* Task objective
Return the full listing, keeping every line exactly as it is.

[Opening Material provided section]

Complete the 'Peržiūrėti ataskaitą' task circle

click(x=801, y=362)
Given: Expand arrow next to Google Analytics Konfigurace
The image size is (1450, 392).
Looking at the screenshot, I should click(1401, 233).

[Closing Material provided section]

* Answer to the exercise
Complete the 'Peržiūrėti ataskaitą' task circle

click(x=801, y=362)
Given: Expand arrow next to Google Analytics Konfigurace
The image size is (1450, 392).
Looking at the screenshot, I should click(1401, 233).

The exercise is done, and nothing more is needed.